Veterans Health Care Eligibility Expansion and Enhancement Act of 2013 - Modifies provisions relating to health care services for veterans to:
(1) require (currently, authorize) the Secretary of the Veterans Administration (VA) to furnish health care services to veterans who do not qualify under existing VA programs for veterans with a service-connected disability or other impairment;
(2) require the enrollment in VA health care programs by December 31, 2014, of veterans who do not have a service-connected disability rating;
(3) extend the period of the eligibility of veterans with certain combat service to enroll in VA health care programs;
(4) limit requirements for providing hospital care, nursing home care, extended care services, and prescription medications to veterans based upon the amount provided in advance in appropriation Acts; and
(5) revise criteria for treating veterans as low-income families based upon location and income factors for purposes of enrollment in VA health care programs.

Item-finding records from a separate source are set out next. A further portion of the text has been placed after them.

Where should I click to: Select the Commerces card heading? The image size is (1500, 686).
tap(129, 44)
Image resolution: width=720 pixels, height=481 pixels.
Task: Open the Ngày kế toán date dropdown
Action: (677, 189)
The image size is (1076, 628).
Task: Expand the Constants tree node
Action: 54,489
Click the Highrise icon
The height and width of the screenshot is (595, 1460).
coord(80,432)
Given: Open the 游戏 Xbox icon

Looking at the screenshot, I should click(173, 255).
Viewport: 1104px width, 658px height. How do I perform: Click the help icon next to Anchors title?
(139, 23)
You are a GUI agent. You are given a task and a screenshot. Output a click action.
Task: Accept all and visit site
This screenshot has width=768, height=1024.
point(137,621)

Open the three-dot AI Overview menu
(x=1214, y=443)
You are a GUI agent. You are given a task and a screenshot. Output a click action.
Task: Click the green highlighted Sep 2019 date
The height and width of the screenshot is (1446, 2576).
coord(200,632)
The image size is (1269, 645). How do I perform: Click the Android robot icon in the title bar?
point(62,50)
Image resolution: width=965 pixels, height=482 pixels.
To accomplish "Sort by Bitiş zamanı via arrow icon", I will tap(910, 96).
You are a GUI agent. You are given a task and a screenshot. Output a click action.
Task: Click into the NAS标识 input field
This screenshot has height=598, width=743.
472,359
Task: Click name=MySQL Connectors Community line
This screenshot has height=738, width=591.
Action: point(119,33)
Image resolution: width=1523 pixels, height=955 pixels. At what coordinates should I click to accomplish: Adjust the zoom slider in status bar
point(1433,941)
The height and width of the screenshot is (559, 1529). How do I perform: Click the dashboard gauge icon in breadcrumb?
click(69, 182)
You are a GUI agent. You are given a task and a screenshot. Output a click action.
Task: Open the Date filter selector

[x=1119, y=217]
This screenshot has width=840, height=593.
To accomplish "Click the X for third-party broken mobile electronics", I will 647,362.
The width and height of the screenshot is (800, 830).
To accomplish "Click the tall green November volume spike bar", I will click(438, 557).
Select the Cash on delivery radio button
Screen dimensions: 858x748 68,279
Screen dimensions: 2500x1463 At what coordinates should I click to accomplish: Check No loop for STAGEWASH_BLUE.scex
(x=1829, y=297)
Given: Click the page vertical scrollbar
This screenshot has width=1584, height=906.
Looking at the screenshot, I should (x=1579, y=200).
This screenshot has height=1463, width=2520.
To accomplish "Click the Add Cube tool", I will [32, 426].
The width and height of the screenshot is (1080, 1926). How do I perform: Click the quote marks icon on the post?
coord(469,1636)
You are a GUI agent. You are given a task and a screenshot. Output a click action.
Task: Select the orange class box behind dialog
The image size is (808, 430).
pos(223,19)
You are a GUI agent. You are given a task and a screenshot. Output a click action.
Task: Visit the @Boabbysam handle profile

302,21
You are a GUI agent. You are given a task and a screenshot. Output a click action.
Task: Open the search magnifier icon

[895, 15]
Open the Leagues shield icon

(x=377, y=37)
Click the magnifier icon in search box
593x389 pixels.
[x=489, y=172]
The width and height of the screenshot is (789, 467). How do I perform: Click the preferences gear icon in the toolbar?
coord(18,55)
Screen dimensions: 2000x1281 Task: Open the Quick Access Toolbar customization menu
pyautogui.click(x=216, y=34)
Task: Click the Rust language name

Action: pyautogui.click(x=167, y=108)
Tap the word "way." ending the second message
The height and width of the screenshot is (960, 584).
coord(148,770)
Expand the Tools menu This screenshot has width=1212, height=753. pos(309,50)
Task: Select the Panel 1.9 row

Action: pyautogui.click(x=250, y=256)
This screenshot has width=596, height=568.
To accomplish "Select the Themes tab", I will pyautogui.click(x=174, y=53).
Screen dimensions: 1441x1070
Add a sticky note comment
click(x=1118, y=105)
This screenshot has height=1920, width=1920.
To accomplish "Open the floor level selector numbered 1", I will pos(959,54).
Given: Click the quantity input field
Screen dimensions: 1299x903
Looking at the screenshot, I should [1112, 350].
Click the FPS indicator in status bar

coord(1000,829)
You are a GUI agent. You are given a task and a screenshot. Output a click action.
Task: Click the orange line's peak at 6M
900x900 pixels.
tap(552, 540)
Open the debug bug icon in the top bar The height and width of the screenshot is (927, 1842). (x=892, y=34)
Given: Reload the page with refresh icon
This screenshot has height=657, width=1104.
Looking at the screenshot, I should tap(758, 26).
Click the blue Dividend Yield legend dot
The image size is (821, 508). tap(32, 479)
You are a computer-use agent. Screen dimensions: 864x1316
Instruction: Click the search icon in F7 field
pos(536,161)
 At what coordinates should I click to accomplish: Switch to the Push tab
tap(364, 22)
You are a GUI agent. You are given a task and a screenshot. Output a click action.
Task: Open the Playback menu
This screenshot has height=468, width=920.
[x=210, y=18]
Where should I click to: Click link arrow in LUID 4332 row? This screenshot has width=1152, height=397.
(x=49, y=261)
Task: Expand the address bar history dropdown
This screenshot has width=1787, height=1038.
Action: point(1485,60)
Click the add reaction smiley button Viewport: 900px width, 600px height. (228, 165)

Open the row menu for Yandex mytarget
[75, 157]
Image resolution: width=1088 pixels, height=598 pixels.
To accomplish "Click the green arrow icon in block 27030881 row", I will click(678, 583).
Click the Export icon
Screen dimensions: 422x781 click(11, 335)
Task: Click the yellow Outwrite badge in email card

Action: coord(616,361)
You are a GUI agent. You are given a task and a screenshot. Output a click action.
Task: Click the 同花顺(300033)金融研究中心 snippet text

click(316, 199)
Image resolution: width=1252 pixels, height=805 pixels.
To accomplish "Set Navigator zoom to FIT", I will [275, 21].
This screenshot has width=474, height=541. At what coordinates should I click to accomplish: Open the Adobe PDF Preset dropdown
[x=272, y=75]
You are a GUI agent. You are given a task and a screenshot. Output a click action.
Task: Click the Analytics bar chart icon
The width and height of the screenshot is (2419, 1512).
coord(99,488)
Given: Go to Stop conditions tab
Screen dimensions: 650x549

Directs the VA Secretary to:
(1) use the VA capitation-based resource allocation model (provides for the allocation of health care services based on factors such as population, patient age and sex, and financial need) in entering into contracts for furnishing health care services;
(2) afford priority for entry into contracts for Federally Qualified Health Centers and Community Health Centers; and
(3) modify guidance for VA health care services contracts to incorporate best practices in such contracts.